The disapproval from environmental groups & Swedish climate activist Greta Thunberg crops up after the Department for Environment, Food and Rural Affairs (Defra) approved a product that contains neonicotinoid to treat sugar beet seed this year.
The EU had initially set a ban on the use of the pesticide.
Matt Shardlow, Chief Executive Officer of conservation group Buglife, stated: “We are very upset, this is an environmentally regressive decision by Defra, destroying wildflowers in the countryside to prevent them transferring insecticides to bees, is obviously beyond the pale.

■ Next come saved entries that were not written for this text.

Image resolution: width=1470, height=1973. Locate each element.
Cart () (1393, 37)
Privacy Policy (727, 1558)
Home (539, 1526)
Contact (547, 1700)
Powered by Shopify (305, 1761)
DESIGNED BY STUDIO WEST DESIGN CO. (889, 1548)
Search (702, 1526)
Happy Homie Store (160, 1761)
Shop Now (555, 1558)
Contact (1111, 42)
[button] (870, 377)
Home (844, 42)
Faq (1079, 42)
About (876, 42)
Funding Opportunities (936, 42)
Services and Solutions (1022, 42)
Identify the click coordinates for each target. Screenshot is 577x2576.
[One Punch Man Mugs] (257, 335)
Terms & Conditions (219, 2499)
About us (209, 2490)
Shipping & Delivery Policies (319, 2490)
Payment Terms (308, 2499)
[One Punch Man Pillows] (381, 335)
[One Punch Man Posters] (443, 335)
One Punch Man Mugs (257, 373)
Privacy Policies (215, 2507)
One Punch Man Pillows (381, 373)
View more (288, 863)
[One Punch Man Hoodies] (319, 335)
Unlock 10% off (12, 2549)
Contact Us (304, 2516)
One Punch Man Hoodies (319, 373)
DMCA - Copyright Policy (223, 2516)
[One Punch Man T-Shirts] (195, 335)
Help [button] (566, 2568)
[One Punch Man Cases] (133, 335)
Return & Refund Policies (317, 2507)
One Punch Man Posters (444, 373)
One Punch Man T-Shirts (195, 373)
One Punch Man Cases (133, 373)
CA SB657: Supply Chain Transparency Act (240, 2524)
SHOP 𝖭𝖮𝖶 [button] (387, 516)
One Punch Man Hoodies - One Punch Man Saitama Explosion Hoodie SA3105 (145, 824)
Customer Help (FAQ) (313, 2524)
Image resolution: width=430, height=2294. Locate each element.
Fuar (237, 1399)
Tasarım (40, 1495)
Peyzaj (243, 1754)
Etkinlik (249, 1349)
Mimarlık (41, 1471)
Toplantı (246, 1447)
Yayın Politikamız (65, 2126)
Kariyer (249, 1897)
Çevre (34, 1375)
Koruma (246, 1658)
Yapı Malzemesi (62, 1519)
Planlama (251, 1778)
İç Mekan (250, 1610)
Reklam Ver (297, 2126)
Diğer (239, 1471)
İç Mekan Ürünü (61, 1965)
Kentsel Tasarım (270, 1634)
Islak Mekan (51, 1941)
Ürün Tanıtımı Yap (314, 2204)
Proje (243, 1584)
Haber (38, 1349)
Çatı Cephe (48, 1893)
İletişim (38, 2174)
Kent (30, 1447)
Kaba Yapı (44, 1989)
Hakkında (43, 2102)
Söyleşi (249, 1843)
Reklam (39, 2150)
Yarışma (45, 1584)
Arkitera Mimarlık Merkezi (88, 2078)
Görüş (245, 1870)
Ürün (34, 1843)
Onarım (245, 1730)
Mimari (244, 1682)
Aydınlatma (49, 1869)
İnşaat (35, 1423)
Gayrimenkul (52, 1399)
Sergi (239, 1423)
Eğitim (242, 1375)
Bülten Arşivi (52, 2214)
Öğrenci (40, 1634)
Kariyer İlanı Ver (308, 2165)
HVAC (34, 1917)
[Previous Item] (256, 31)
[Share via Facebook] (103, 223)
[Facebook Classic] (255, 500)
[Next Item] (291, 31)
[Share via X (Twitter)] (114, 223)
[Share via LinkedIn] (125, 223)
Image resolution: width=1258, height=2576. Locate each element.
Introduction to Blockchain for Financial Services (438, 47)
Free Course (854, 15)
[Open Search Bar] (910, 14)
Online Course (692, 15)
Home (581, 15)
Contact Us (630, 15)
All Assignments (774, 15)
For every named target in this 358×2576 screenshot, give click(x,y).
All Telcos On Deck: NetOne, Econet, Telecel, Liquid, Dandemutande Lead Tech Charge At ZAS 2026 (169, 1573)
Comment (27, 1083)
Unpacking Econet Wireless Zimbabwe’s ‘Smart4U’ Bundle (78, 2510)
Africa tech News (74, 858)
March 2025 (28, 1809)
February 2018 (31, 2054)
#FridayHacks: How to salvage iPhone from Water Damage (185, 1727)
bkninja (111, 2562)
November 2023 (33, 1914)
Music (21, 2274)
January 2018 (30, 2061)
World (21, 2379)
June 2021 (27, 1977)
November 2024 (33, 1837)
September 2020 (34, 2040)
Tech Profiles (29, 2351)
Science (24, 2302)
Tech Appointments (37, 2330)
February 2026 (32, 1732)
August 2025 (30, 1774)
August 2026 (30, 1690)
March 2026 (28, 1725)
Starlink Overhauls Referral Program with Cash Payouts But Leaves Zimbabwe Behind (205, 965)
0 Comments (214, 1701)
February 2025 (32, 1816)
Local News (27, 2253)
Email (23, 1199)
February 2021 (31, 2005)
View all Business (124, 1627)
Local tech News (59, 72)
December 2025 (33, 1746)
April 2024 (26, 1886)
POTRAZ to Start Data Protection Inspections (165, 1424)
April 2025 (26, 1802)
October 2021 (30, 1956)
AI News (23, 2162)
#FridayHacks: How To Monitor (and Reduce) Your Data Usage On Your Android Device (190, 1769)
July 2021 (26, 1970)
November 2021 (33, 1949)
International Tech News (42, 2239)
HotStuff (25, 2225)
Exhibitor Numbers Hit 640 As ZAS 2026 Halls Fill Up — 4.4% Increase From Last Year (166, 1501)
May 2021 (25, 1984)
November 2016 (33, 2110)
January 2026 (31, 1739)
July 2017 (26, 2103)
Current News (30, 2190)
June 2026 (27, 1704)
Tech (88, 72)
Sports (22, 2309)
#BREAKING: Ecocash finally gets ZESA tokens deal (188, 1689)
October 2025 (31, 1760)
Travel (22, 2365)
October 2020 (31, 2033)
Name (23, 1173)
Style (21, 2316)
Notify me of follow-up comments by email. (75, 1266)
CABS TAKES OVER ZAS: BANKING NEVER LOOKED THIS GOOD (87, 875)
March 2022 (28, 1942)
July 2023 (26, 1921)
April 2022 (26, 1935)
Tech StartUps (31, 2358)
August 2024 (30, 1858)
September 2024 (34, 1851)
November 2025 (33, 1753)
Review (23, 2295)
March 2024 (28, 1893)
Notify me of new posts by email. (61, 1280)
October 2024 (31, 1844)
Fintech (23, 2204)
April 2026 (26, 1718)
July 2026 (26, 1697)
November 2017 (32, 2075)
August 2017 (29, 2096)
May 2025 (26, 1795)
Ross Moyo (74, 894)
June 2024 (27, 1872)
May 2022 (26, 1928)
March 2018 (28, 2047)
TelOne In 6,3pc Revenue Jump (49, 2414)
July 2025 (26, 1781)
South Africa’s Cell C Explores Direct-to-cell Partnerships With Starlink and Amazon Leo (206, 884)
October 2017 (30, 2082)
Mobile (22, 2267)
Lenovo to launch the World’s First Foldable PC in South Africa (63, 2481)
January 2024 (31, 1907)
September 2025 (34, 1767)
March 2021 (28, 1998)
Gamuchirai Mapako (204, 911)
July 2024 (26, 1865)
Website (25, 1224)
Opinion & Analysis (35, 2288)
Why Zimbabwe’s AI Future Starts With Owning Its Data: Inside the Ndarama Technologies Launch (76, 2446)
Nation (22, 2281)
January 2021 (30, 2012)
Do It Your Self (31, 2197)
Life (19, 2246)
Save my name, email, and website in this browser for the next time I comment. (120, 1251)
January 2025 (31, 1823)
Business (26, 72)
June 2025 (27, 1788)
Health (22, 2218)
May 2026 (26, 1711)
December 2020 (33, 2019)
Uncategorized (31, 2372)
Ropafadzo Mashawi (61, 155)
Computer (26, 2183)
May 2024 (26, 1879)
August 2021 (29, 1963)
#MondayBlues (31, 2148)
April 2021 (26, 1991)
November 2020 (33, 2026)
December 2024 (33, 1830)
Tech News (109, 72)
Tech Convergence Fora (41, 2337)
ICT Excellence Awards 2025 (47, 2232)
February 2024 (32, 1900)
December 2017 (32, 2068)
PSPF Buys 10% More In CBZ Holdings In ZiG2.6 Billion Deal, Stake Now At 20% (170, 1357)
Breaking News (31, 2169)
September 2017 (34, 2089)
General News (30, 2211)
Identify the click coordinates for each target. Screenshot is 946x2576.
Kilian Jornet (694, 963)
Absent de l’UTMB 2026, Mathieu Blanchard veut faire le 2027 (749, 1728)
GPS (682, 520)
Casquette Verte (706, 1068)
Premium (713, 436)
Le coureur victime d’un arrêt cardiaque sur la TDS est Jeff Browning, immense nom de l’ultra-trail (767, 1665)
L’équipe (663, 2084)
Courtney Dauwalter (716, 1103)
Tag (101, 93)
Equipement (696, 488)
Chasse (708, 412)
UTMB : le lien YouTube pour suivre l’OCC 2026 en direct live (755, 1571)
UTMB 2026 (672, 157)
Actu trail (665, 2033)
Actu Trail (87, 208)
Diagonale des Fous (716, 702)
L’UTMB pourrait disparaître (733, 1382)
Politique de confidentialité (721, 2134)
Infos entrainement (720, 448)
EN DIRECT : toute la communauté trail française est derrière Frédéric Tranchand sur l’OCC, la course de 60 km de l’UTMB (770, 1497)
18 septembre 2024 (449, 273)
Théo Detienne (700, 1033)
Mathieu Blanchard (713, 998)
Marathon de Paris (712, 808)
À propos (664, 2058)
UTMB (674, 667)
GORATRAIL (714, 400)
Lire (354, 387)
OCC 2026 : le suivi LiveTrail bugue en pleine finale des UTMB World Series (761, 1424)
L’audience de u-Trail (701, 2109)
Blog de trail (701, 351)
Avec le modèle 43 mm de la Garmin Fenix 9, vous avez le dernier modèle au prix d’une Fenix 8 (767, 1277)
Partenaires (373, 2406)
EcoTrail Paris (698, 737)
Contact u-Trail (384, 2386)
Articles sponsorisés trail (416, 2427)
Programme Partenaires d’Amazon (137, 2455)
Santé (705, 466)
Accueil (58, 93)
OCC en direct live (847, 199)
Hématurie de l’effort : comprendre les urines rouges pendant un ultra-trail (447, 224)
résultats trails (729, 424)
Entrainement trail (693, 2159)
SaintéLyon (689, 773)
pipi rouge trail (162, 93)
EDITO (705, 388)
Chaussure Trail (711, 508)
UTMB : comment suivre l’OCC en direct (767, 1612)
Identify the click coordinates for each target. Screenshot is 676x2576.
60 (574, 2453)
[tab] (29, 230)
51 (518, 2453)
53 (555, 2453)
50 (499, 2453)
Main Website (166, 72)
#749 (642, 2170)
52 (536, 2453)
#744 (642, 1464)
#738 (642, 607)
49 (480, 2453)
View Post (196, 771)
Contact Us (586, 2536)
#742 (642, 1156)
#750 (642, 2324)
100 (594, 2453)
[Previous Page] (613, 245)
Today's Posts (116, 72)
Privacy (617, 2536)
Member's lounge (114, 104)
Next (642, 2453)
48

“In addition, no action is proposed to prevent the pollution of rivers with insecticides applied to sugar beet. Nothing has changed scientifically since the decision to ban neonics from use on sugar beet in 2018, they are still going to harm the environment.
“The new question is how will the increased use of herbicides on field margins and hedgerows add to the onslaught being experienced by insect populations.”
Discussing on the reports, Greta Thunberg said on Twitter: “UK Government has announced a ‘bee-killing pesticide so poisonous that is banned by the EU’ may be used in England.
“New coal mines and pesticides, the UK’s so-called ‘green industrial revolution‘ is off to a great start’.
Defra noted sugar beet seedlings are defenseless to predation by aphids that have the capability to spread beet yellows virus.
Aphids are insects that damage crops by sucking the fluids from plants.
Reported in official figures, sugar beet crops have been harshly impacted and 2020 yields are predicted to be down by as much as 25% in comparison to previous years.
Defra made clear the neonicotinoid Syngenta’s Cruiser SB will offer emergency protection while the beet industry builds alternative solutions. It further explained that the pesticide’s exceptional use will be strictly monitored.
A Defra spokesperson stated: “Emergency authorisations for pesticides are only granted in exceptional circumstances where diseases or pests cannot be controlled by any other reasonable means. Emergency authorisations are used by countries across Europe.
“Pesticides can only be used where we judge there to be no harm to human health and animal health and no unacceptable risks to the environment. The temporary use of this product is strictly limited to a non-flowering crop and will be tightly controlled to minimise any potential risk to pollinators.”